Turning Point 2020: Oregon's Workforce from Expansion to Pandemic

The Oregon Employment Department Research section released its latest report, Turning Point 2020: Oregon's Workforce from Expansion to Pandemic in June 2020. The report examines Oregon's employment landscape from the end of the state's longest economic expansion to the beginning of COVID-19 related record job losses.  Here is an executive summary:

• Oregon’s unemployment rate rose from a near-record-low 3.5 percent, as revised, in March to a record-high 14.2 percent in April, as COVID-19 business closures shut down a large portion of the economy.

• Oregon’s payroll employers shed nearly 270,000 jobs during March and April. One out of every eight jobs in Oregon was idled or lost in just two months.

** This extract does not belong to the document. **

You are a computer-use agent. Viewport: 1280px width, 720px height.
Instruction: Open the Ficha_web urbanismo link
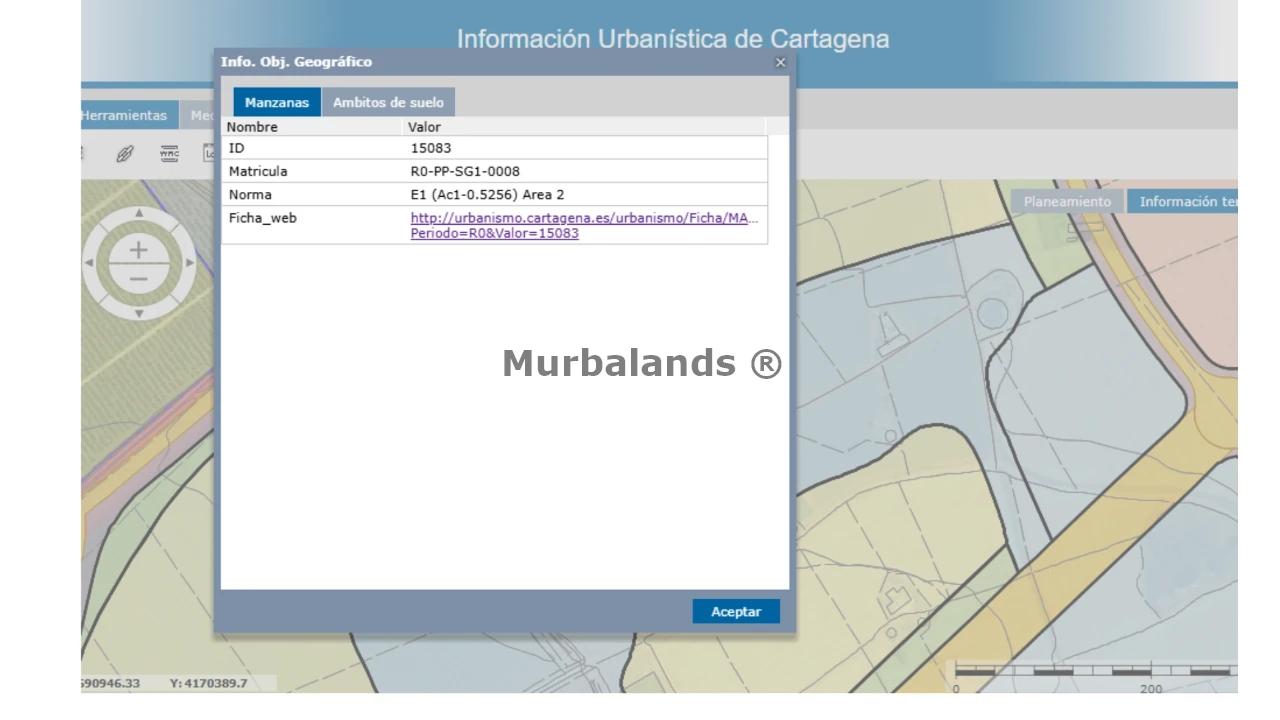[x=585, y=218]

• From March 15 through May 16, 2020, the Oregon Employment Department received about 412,000 initial claims for traditional Unemployment Insurance. Job losses were concentrated among younger, lower-wage workers with high school educations or less.

• Oregon’s economy faces many of the same demographic challenges seen across the nation, such as the aging of the workforce and baby boomer retirements, fewer young people participating in the labor force, and slower job growth in rural areas.

• The number of unemployed Oregonians was at a record low in early 2020 – still, amidst the lowest unemployment rates on record in Oregon, one out of five unemployed Oregonians had been unemployed for six months or longer.

• Today, nearly one out of four Oregon workers is age 55 or older, adding up to nearly 439,000 workers in 2018. Of those workers 124,000 were age 65 years and older and working past the traditional age of retirement.

• Oregon’s rural areas tend to have an older population and workforce. Many of these workers are planning to retire in the next 10 years, taking their skills and experience with them. This will adversely impact employers unless they can recruit skilled workers from other areas to sustain the size of their current workforce and fuel their local economies.

• By 2019 the number of jobs in rural Oregon had barely budged above the levels seen back in 2001; rural Oregon gained just 16,000 jobs, adding 7 percent. The Portland-Vancouver-Hillsboro metro outpaced the rest of the state, with a 25 percent gain between 2001 and 2019, amounting to an additional 247,000 jobs. All other metro areas combined gained 23 percent, adding 117,000 jobs.